I'm only considering the marketing considerations. It's the only rational position for the consumer to make. If an Apple engineer who works on the internals wants to say that it was the casing that mostly changed from the 1st to 2nd iPhone thereby making the SoC the same generation YoY then his position would be valid. If 3GPP wants to say that UMTS at ~300kb/s is the same generation as HSPA+ at ~80Mb/s because of certain technologies used then they have that right but that doesn't mean that the technology used to increase the speeds is uses the same generation of technology and equipment. LTE is on it's 3rd generation mobile HW yet from the consumer's PoV it's just being labeled 4G tech. I would have expected you to know the PoV makes a difference.
I understand POV very well. But what I'm seeing here is the use of the word "irrational" to describe those who don't agree on this. That's more than just POV. And Cook himself blurred the lines in his interview. Considering that virtually everyone calls this the iPhone5, perhaps the very few who think that it's really the iPhone 6 are the ones with the cockeyed worldview.
I don't care one way or the other, but I do think that making an assumption that this is THE Gen6 phone, and therefor, if a number is assigned, it MUST be 6, is nuts.
It might be 6, but none of the arguments I've seen assure that it must be. Even though you and our other friend think so strenuously otherwise, there are a number of ways of looking at this that are just as valid, and possibly more valid. But you're not willing to look at them and say that we might have a point. You just dismiss them out of hand.
In one way or another, I've been involved in advertising and marketing my whole adult life. I think I understand some of it by now.
Regardless of what they call it it's the generation 6 iPhone that will appear in the 6th year since its release which a very distinct line drawn between it and each of the other 5 models that came before it and has absolutely no barring on what the nomenclature, hence AI, myself and others using "6th generation iPhone" instead of calling it iPhone 5, iPhone 6, 'the new iPhone.' etc.. This can not be argued!
That's just your opinion, and I think it's wrong.
So you're a 'model identifier' man, eh?
As much as anyone else.
Well, you're more so than Apple apparently, as the iPhone 4 is the "3,1", so Apple must be wrong.
I don't even know what you're talking about there.

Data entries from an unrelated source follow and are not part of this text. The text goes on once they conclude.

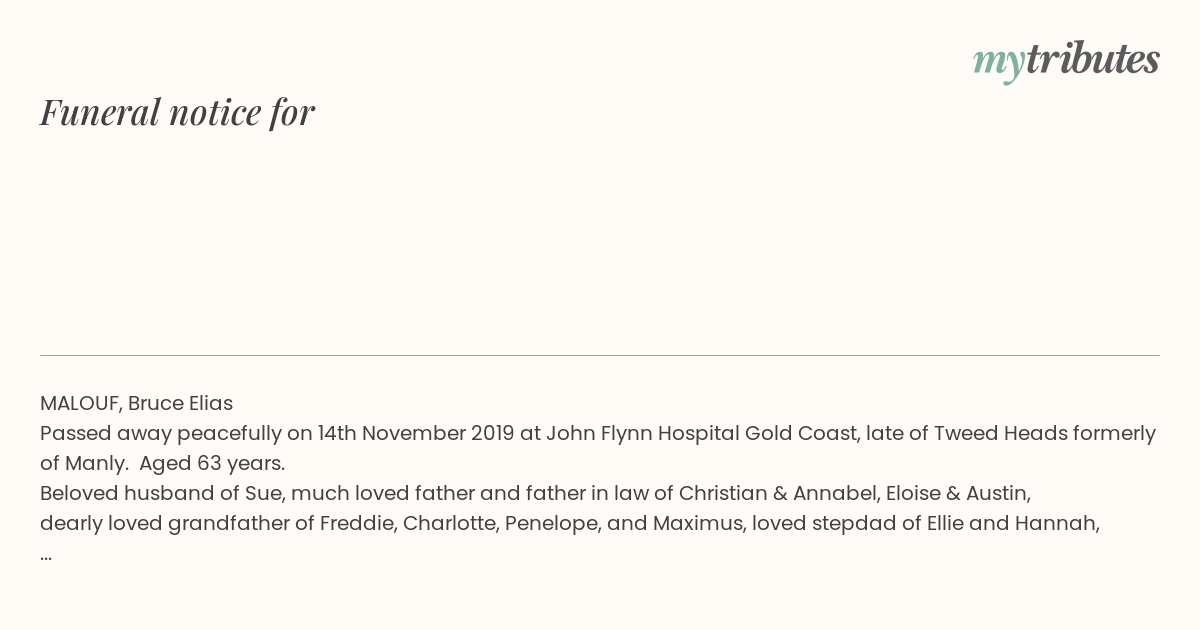
Task: Click the truncated text ellipsis
Action: (x=46, y=555)
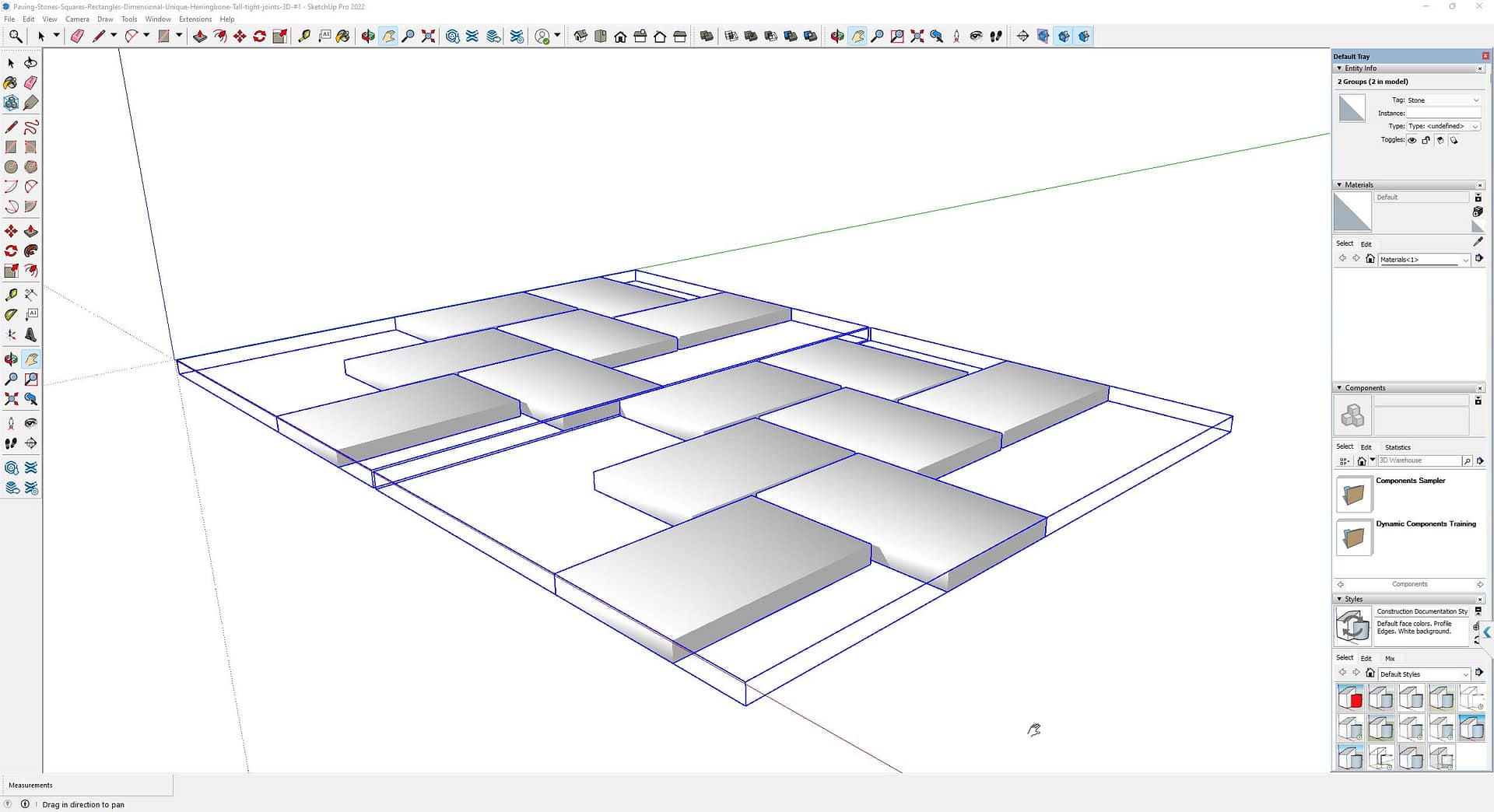
Task: Activate the Follow Me tool in left toolbar
Action: click(x=31, y=251)
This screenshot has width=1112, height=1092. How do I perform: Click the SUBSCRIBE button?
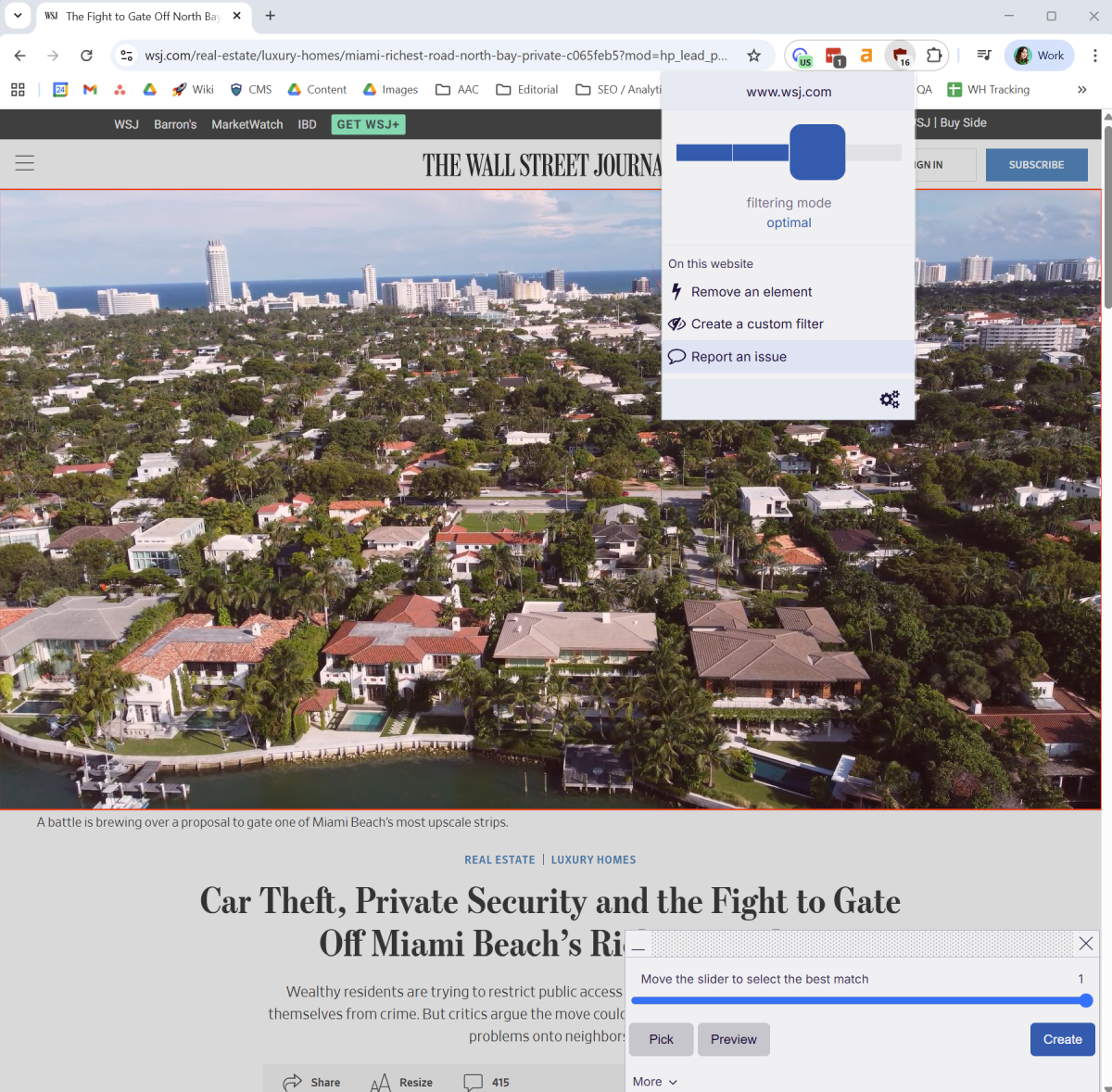pos(1036,164)
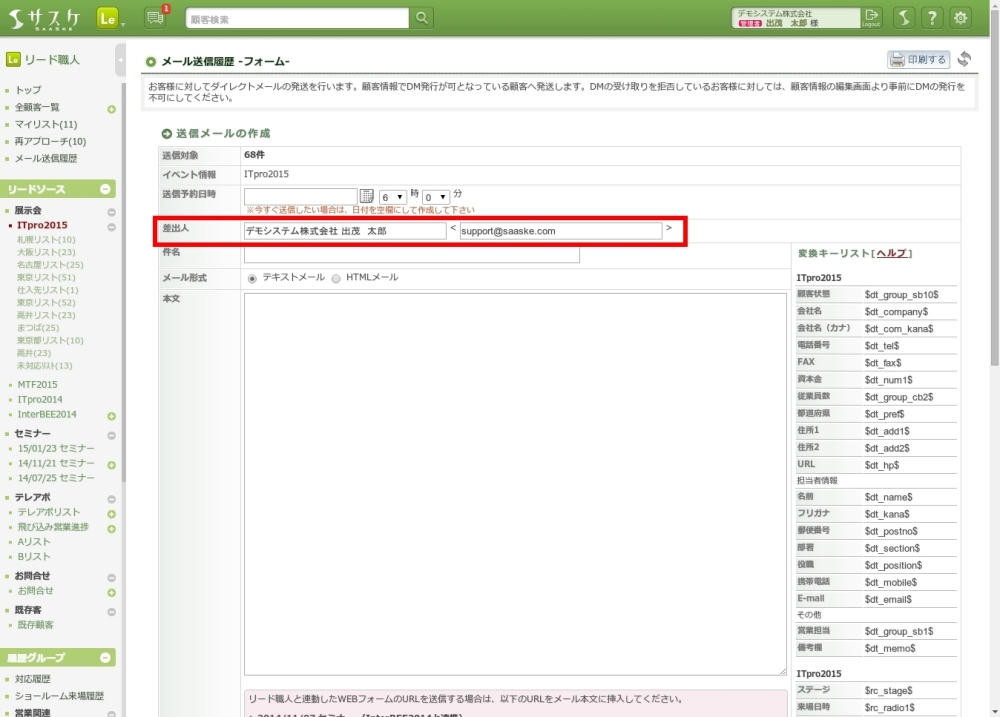Open the 東京リスト(51) list item
The image size is (1000, 717).
[46, 278]
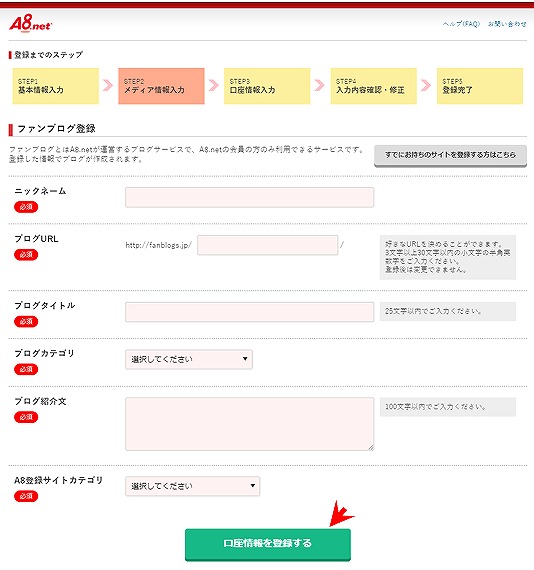The image size is (534, 570).
Task: Focus the ブログタイトル input field
Action: tap(249, 312)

They could make it longer and wider... also rounder. Then they could call it "the iStick", and it would sell well with the ladies. Hmmm. Forget I said anything.
Internally Apple numbers their models with the iPhone just as they've done with their other Darwin-based products.
iPhone — 1,1
iPhone 3G — 1,2
iPhone 3GS — 2,1
iPhone 4 (GSM) — 3,1
iPhone 4 (CDMA) — 3,3
iPhone 4S — 4,1
So using Apple system of determining major architectural changes there have been 4 distinct models from the PoV of the SoC engineers.
Ok, so that goes with my saying that the next iPhone would be a fifth gen model, and not a sixth gen model, along with other indicators, such as case, display, etc.
But what you're saying has no baring on the reality of the consumer market. You've never once qualified your statement to refer to the architectural design of the SoC.
On top of that, those primary values do not have one to one relationships with the case designs. If it did then the iPhone 3G would be listed as 2,1 not 1,2.
The new MBAs that were updated are the next generation MBAs. This is how we know it's the new model. I can't imagine if someone asked you which MBA to buy you'd say it doesn't matter because they haven't had a new generation in x many years simply because the case looks the same.
The term in technology was born out of the definition "all of the people born and living at about the same time." Do you not think of your daughter as a new generation over you when she has half your DNA and half your wife's DNA? Of course you do, and in that same vain the 2012 iPhone will be the 6th generation iPhone that Apple will have put out YoY since 2007 in a very public and well known event where have clearly made the generational demarcation point.
To which I already replied something to the effect of, "Apparently Apple doesn't even know this, as they called their 3rd gen model the 'iPhone 4'."